Directions => With all pictures omitted, return verbatim the lines from the beginning of the records below through the line containing "Viewport: 761px width, 426px height.".

Entries shown =>
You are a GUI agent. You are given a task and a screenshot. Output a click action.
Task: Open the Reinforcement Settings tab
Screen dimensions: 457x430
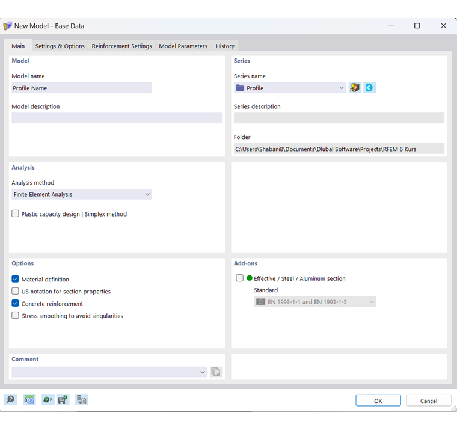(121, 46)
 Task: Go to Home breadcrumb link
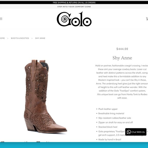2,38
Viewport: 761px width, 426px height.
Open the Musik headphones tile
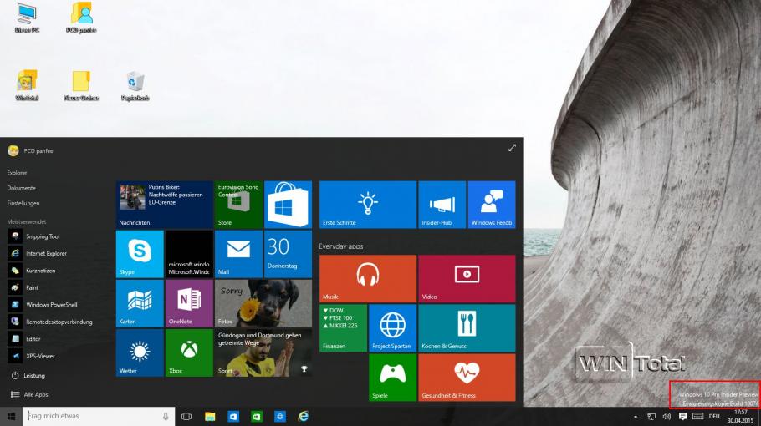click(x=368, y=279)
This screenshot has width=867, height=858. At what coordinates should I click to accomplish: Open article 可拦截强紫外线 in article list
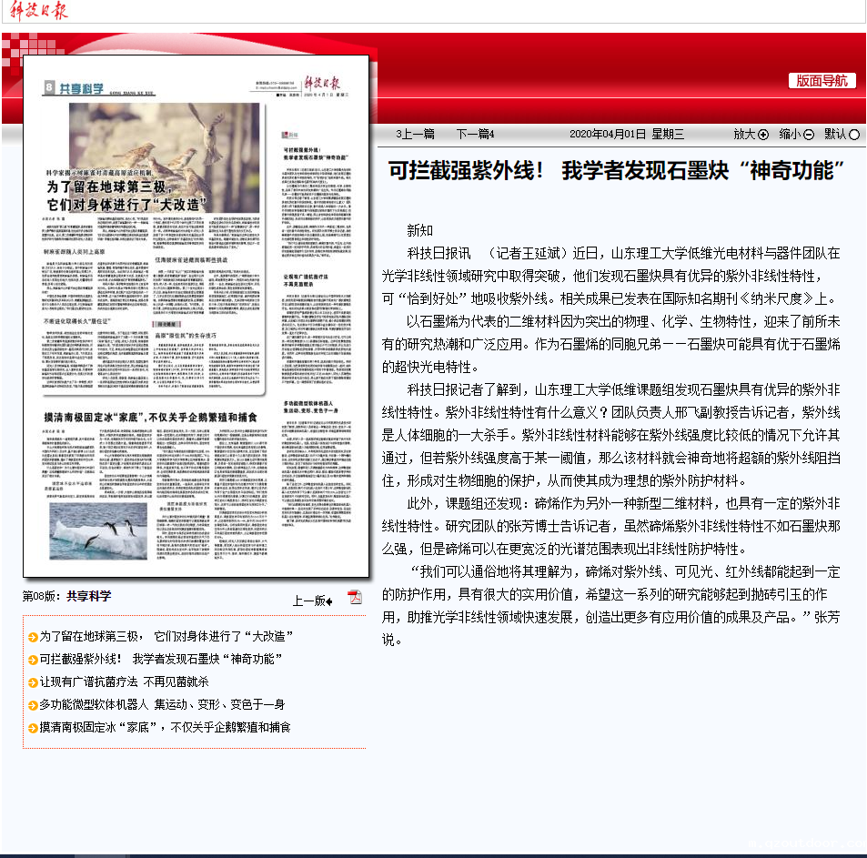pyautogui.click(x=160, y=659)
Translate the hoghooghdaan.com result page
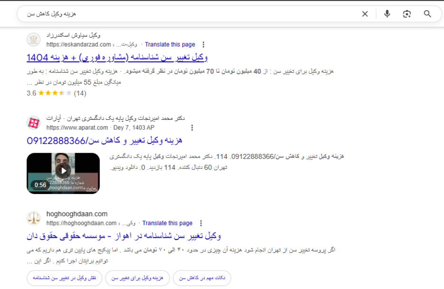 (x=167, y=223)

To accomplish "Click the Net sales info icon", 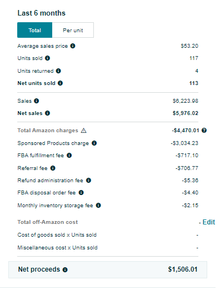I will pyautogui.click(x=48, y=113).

Task result =>
You are a GUI agent. You are given a task and a screenshot. Output a click action.
Task: Open the Reinforcement Settings tab
Screen dimensions: 457x430
(121, 46)
 Task: Go to Home breadcrumb link
2,38
Viewport: 761px width, 426px height.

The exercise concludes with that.